Silva and Richarlison reunite to get Everton buzzing
New Everton manager Marco Silva fielded 10 of the players he inherited from Sam Allardyce in the 2-1 Premier League win over Southampton on Saturday but the one who came in made all the difference.
By : migrator
Update: 2018-08-18 21:49 GMT
London
After scoring just five goals for Watford last season, Brazilian winger Richarlison has begun life at Everton with three in his first two games and marked his opening game at Goodison Park with a bullet header.
It was precisely the sort of finish that explains why Silva, who once bought him for Watford, invested a further 40 million pounds ($51 million) in making the 21-year-old central to his hopes of an Everton revival.
Richarlison is already Everton’s seventh top scorer for the entire year, just seven goals behind Wayne Rooney.

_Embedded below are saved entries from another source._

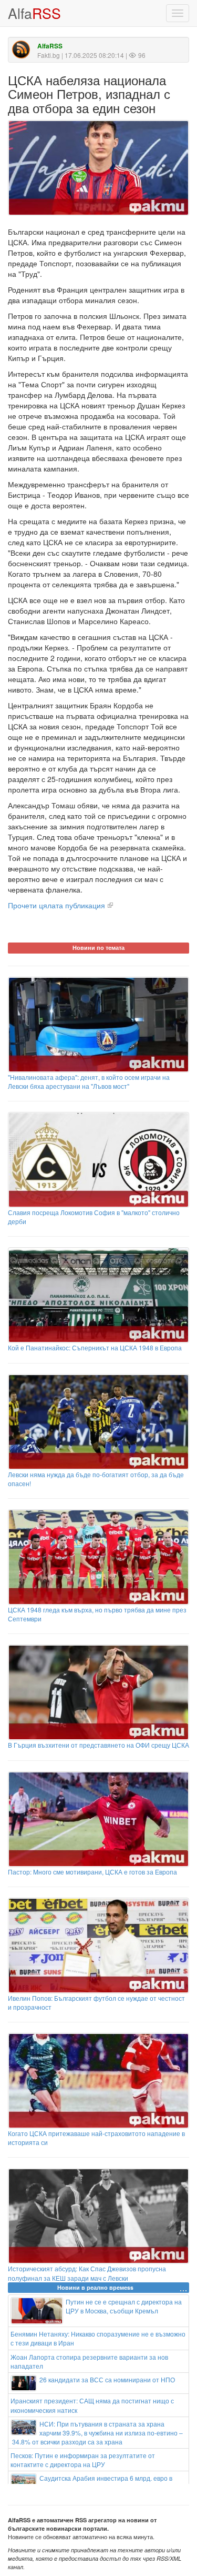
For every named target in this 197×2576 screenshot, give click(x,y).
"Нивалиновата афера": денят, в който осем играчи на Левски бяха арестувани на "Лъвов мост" (89, 1081)
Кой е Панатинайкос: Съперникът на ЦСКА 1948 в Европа (95, 1347)
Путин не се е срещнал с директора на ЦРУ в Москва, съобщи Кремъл (124, 2306)
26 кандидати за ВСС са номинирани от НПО (107, 2379)
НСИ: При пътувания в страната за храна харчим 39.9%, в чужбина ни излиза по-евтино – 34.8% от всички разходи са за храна (97, 2432)
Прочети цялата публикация (56, 905)
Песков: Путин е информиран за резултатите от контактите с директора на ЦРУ (83, 2460)
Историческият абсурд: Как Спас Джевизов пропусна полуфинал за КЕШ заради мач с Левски (87, 2273)
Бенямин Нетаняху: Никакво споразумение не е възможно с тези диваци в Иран (98, 2338)
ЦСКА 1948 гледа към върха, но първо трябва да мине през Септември (97, 1614)
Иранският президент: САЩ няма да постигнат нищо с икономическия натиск (92, 2405)
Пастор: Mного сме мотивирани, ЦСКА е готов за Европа (92, 1871)
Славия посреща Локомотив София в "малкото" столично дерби (94, 1217)
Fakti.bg (48, 55)
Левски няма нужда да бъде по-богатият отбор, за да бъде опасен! (96, 1479)
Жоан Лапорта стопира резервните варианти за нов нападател (89, 2361)
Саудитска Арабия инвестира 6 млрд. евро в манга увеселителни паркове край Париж (105, 2482)
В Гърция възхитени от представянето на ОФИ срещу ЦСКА (98, 1744)
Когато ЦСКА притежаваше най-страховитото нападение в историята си (96, 2138)
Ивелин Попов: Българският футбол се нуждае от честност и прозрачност (96, 2002)
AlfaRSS (50, 46)
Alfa (34, 13)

Southampton simply had no answer to the new boy, lining up with a series of crude challenges that led to four players being booked before the interval and another following afterwards.
Richarlison clearly appreciates the faith Silva has shown in him, giving an indication in an interview with Premier League Brazil, of the bond that exists between them.
“Marco Silva is a great manager and has been very important to me here,” he said. “He is very attentive to the players, explains well whatever you have to do, he’s almost a professor” — an apt description for the man in charge of a team once known as the School of Science.
“I have no doubt that he will be one of the great managers in Europe in a short time. I’ve always played well with him and I hope I can repay the confidence on the field, delivering what he expects from me to the club and to my team mates,” he added.
Good as Richarlison’s goal was, Walcott’s opener was the one that really got Goodison buzzing because it showed how far the team have travelled since the Sam Allardyce era.
The move began on the edge of the area with a free kick, which Leighton Baines feinted to cross before rolling short to Morgan Schneiderlin. The Frenchman flicked a first-time pass forward to Walcott, who took one touch to control and a second to dink the ball past the keeper.
The routine had obviously been worked on the training ground, thrilling the supporters who spent much of last season complaining about Allardyce’s unadventurous football.
Silva, who has three new signings fighting to get into his team, is loath to criticise his predecessor but used a telling phrase in talking about how his team were quickly adapting to new ways.
“Everything is different,” he said.
And that is precisely what Everton’s fans were hoping for.